— Work item —
An exact copy of each record is required.
(Raw data)
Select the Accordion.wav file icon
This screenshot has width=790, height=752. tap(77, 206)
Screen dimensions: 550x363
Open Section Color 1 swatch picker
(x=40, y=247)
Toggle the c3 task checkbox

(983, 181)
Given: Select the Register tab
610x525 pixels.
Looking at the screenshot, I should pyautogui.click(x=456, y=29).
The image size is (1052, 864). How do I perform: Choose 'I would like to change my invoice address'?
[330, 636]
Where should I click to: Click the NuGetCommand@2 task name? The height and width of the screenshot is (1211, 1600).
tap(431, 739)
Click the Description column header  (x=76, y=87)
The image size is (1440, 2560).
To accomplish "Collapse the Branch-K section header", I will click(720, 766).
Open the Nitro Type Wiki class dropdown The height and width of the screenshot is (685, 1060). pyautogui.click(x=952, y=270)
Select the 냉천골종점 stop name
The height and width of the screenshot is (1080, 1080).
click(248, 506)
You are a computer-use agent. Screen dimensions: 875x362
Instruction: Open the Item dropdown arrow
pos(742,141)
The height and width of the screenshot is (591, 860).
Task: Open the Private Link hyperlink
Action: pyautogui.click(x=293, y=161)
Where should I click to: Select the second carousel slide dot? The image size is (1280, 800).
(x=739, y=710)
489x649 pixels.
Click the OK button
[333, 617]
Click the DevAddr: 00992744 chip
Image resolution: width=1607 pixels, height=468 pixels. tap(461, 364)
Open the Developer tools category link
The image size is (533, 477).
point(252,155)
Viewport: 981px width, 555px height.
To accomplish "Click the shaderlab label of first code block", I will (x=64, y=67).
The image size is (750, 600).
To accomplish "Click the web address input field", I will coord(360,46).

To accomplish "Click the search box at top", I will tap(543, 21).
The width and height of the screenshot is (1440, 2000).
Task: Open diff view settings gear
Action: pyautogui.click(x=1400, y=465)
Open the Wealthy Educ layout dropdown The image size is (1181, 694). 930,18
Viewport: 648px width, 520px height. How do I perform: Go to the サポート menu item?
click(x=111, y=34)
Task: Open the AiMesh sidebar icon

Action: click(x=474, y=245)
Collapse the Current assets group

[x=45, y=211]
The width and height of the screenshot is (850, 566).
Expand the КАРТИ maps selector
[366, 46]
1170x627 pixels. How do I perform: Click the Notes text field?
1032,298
(End Raw data)
— Answer for the task —
Select the Accordion.wav file icon
This screenshot has width=790, height=752. tap(77, 206)
Screen dimensions: 550x363
Open Section Color 1 swatch picker
(x=40, y=247)
Toggle the c3 task checkbox

(983, 181)
Given: Select the Register tab
610x525 pixels.
Looking at the screenshot, I should pyautogui.click(x=456, y=29).
The image size is (1052, 864). How do I perform: Choose 'I would like to change my invoice address'?
[330, 636]
Where should I click to: Click the NuGetCommand@2 task name? The height and width of the screenshot is (1211, 1600).
tap(431, 739)
Click the Description column header  (x=76, y=87)
The image size is (1440, 2560).
To accomplish "Collapse the Branch-K section header", I will click(720, 766).
Open the Nitro Type Wiki class dropdown The height and width of the screenshot is (685, 1060). pyautogui.click(x=952, y=270)
Select the 냉천골종점 stop name
The height and width of the screenshot is (1080, 1080).
click(248, 506)
You are a computer-use agent. Screen dimensions: 875x362
Instruction: Open the Item dropdown arrow
pos(742,141)
The height and width of the screenshot is (591, 860).
Task: Open the Private Link hyperlink
Action: pyautogui.click(x=293, y=161)
Where should I click to: Select the second carousel slide dot? The image size is (1280, 800).
(x=739, y=710)
489x649 pixels.
Click the OK button
[333, 617]
Click the DevAddr: 00992744 chip
Image resolution: width=1607 pixels, height=468 pixels. tap(461, 364)
Open the Developer tools category link
The image size is (533, 477).
point(252,155)
Viewport: 981px width, 555px height.
To accomplish "Click the shaderlab label of first code block", I will (x=64, y=67).
The image size is (750, 600).
To accomplish "Click the web address input field", I will coord(360,46).

To accomplish "Click the search box at top", I will tap(543, 21).
The width and height of the screenshot is (1440, 2000).
Task: Open diff view settings gear
Action: pyautogui.click(x=1400, y=465)
Open the Wealthy Educ layout dropdown The image size is (1181, 694). 930,18
Viewport: 648px width, 520px height. How do I perform: Go to the サポート menu item?
click(x=111, y=34)
Task: Open the AiMesh sidebar icon

Action: click(x=474, y=245)
Collapse the Current assets group

[x=45, y=211]
The width and height of the screenshot is (850, 566).
Expand the КАРТИ maps selector
[366, 46]
1170x627 pixels. How do I perform: Click the Notes text field?
1032,298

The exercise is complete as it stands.